Why You Should or Shouldn’t Invest in a Non-Traded REIT
Non-traded Northstar Healthcare Income REITs are a type of real estate investment trust that have many benefits. They are able to provide investors with the opportunity for diversification, they can be more liquid than other types of investments, and offer tax advantages.
Some other advantages include the ability to buy a portion of the properties instead of buying individual units, and because they are not traded on exchanges there is less volatility.
One drawback though is that capital gains need to be paid when selling these trusts. Additionally, while some investors may find them attractive for their high dividends or other distributions, others might see that as a negative aspect since it means you have been taxed at higher rates before receiving income from your investment.
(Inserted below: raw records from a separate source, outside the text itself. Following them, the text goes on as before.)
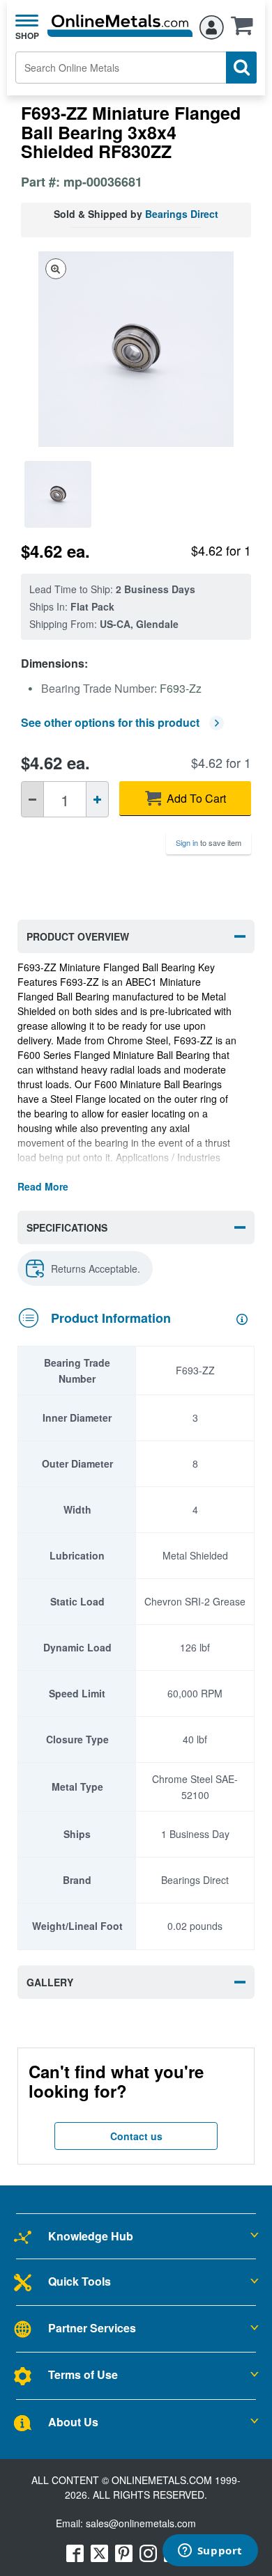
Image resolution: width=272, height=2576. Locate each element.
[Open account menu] (211, 25)
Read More (42, 1186)
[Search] (241, 68)
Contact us (136, 2136)
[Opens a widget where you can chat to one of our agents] (210, 2551)
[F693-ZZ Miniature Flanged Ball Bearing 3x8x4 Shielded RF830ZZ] (58, 494)
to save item (208, 842)
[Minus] (32, 799)
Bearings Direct (181, 214)
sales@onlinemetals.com (141, 2523)
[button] (245, 30)
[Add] (97, 799)
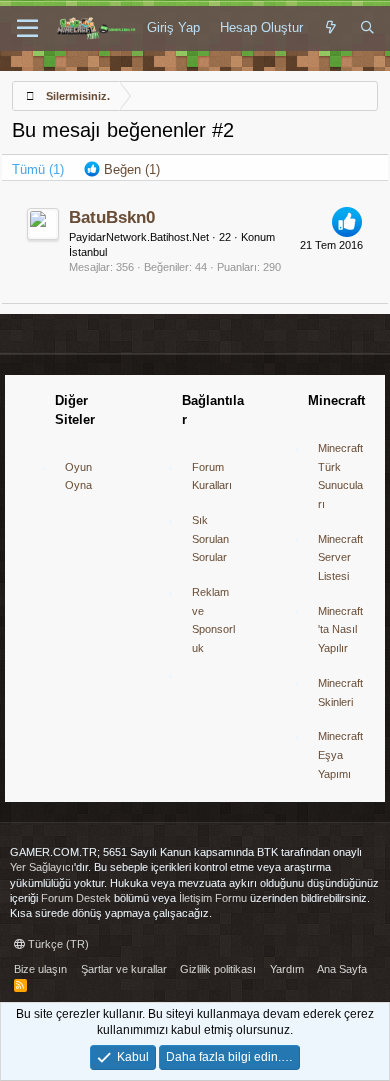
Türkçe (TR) (57, 944)
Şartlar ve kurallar (124, 969)
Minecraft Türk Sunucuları (340, 476)
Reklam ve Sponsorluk (213, 620)
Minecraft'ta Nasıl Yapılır (340, 629)
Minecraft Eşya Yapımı (340, 754)
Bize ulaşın (40, 969)
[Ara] (367, 28)
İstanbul (88, 252)
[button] (27, 29)
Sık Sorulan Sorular (210, 538)
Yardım (287, 969)
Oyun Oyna (78, 476)
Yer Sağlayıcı (42, 867)
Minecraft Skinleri (340, 692)
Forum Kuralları (212, 476)
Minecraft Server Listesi (340, 557)
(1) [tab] (38, 169)
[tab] (122, 170)
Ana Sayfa (342, 969)
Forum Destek (76, 898)
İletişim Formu (213, 898)
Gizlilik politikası (218, 969)
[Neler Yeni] (331, 28)
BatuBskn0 (112, 217)
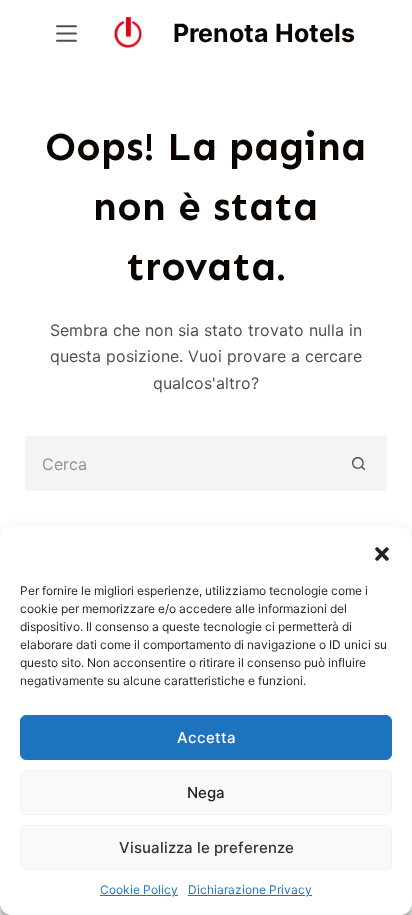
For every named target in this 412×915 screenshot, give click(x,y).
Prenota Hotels (264, 33)
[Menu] (66, 33)
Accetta (206, 737)
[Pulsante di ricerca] (359, 463)
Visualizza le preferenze (206, 847)
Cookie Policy (139, 889)
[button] (382, 552)
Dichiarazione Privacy (250, 889)
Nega (206, 792)
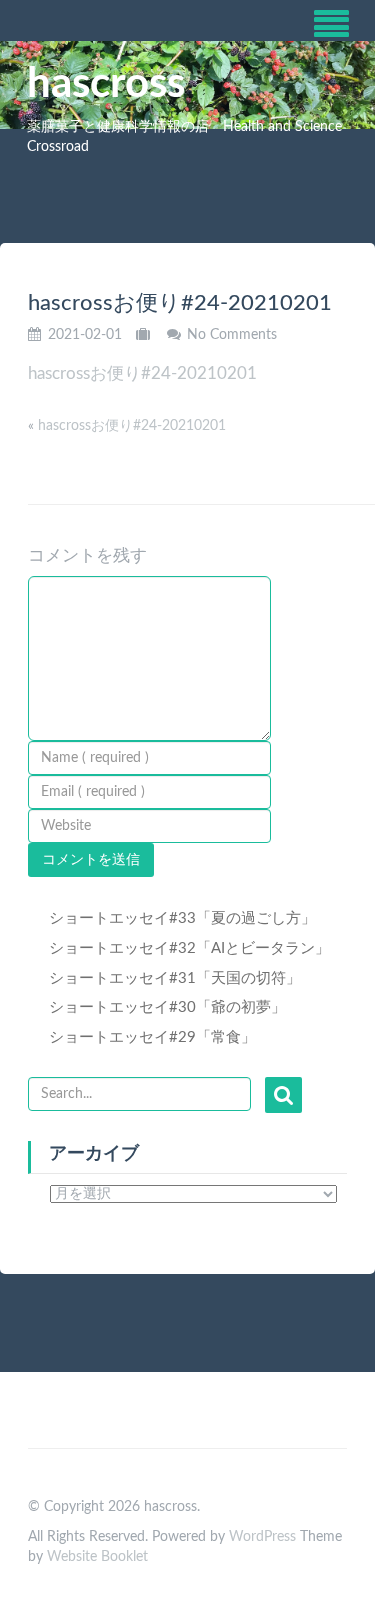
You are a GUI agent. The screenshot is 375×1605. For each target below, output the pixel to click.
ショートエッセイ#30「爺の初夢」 (167, 1007)
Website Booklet (97, 1557)
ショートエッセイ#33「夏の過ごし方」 (182, 918)
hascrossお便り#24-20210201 (142, 373)
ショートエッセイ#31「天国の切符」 (175, 978)
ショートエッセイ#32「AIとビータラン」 (189, 948)
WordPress (262, 1537)
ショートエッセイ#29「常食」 (152, 1037)
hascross (106, 84)
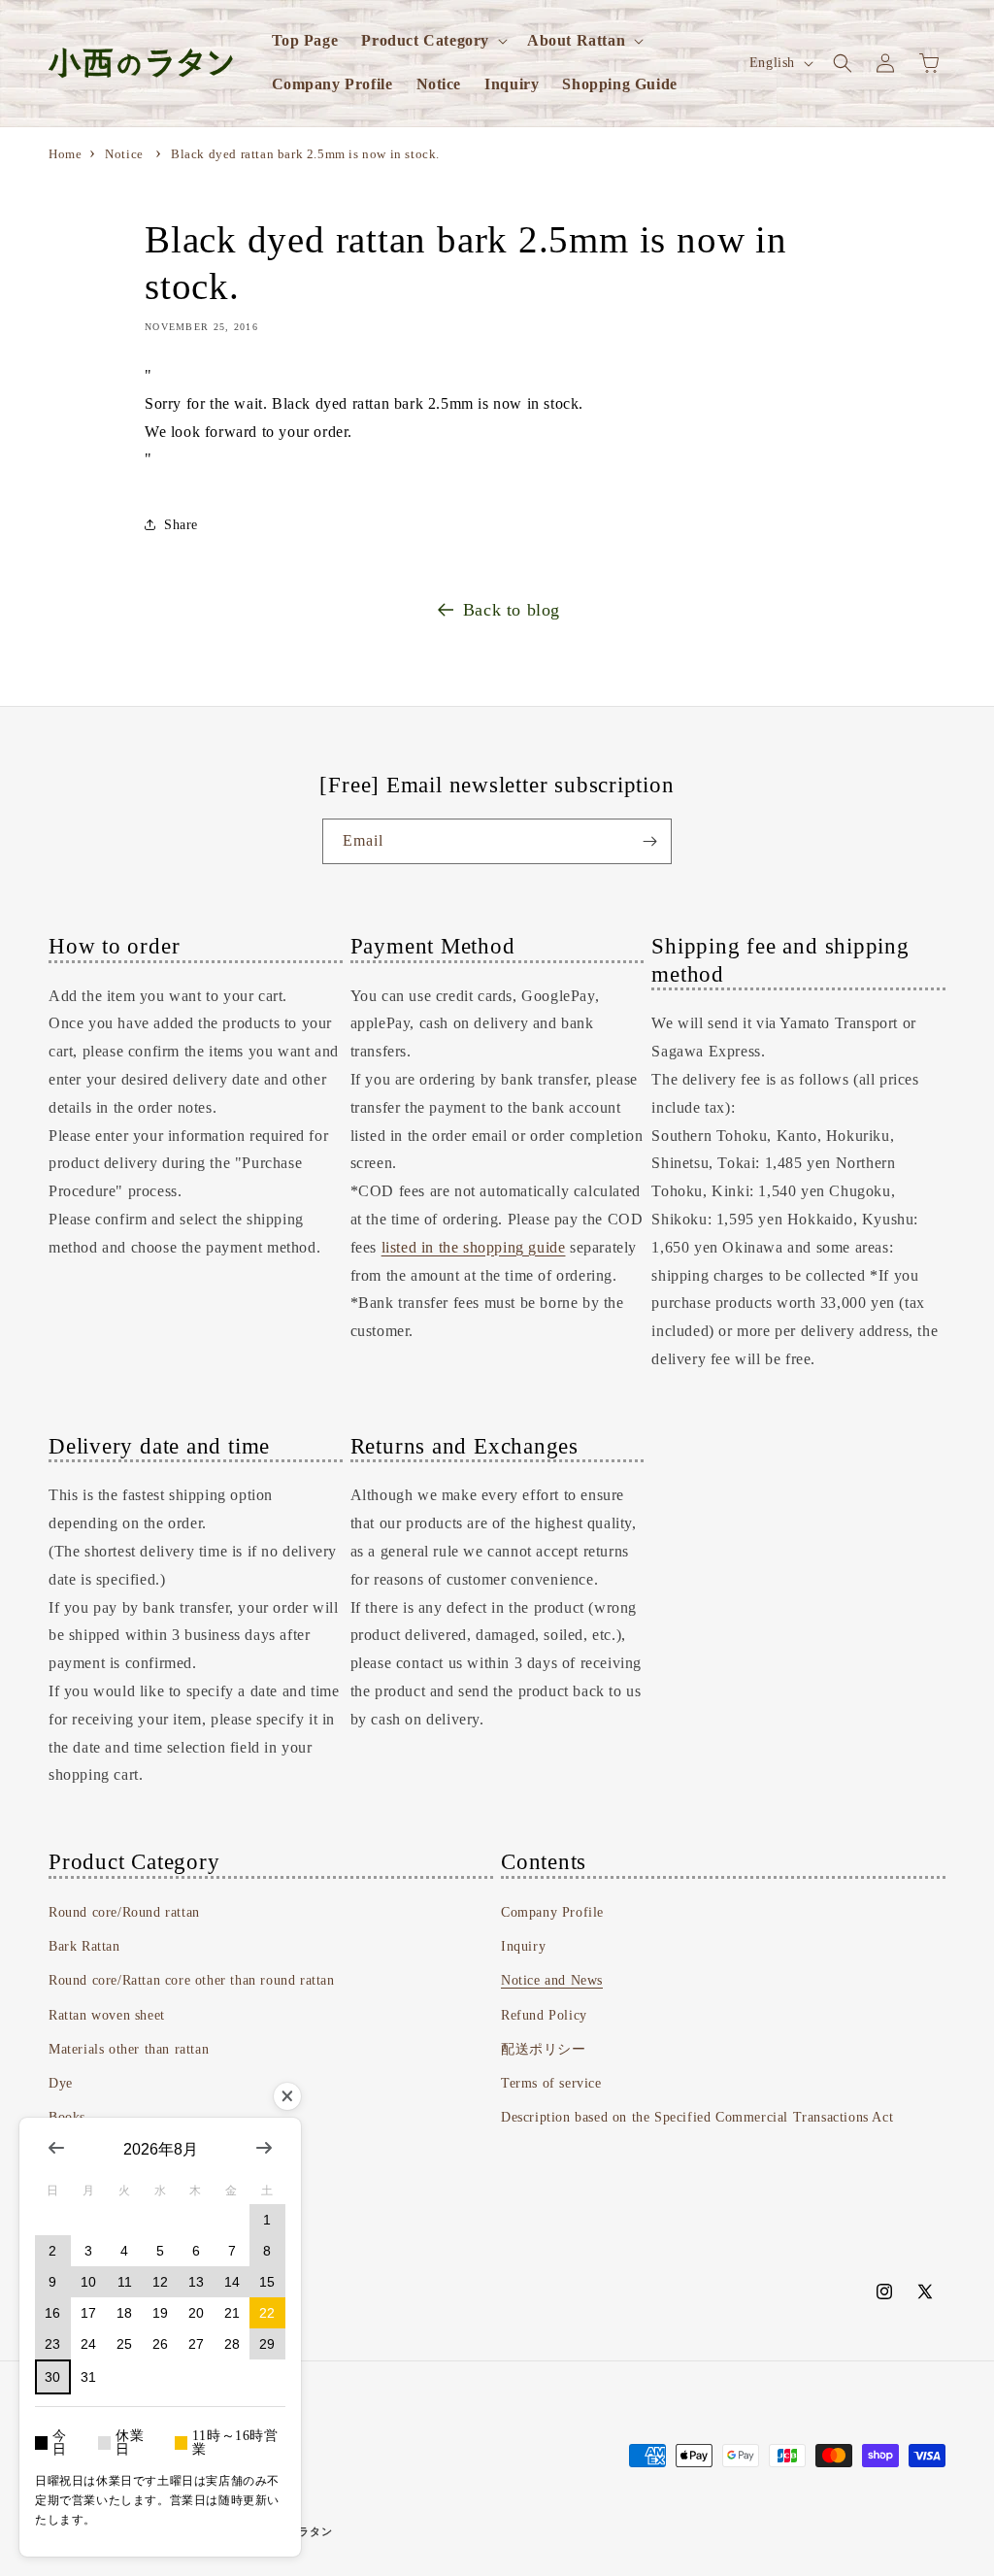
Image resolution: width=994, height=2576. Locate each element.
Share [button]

There are some other drawbacks to investing in Non-traded REITs as well. Although you won’t have to pay taxes on capital gains or dividends with these types of investments, you will not be eligible for any income tax deductions either. With non-traded REITs, the value of your shares can drop significantly after you purchase them. The investment is illiquid and if you need to cash out early, there may be a significant loss in net worth when selling. Also, there are no protections for the issuer, and it is possible that there may be lawsuits or bankruptcy.
However, many investors still find Non-traded REITs to be a worthwhile investment when trying to diversify their portfolios.
In conclusion, Non-traded REITs can make good investments given certain criteria such as diversification in types of real estate investing and risk tolerance among other things. They do offer tax advantages but also come with risks including having to pay capital gains taxes whenever they sell the trust which could keep potential yield lower than investors might have expected.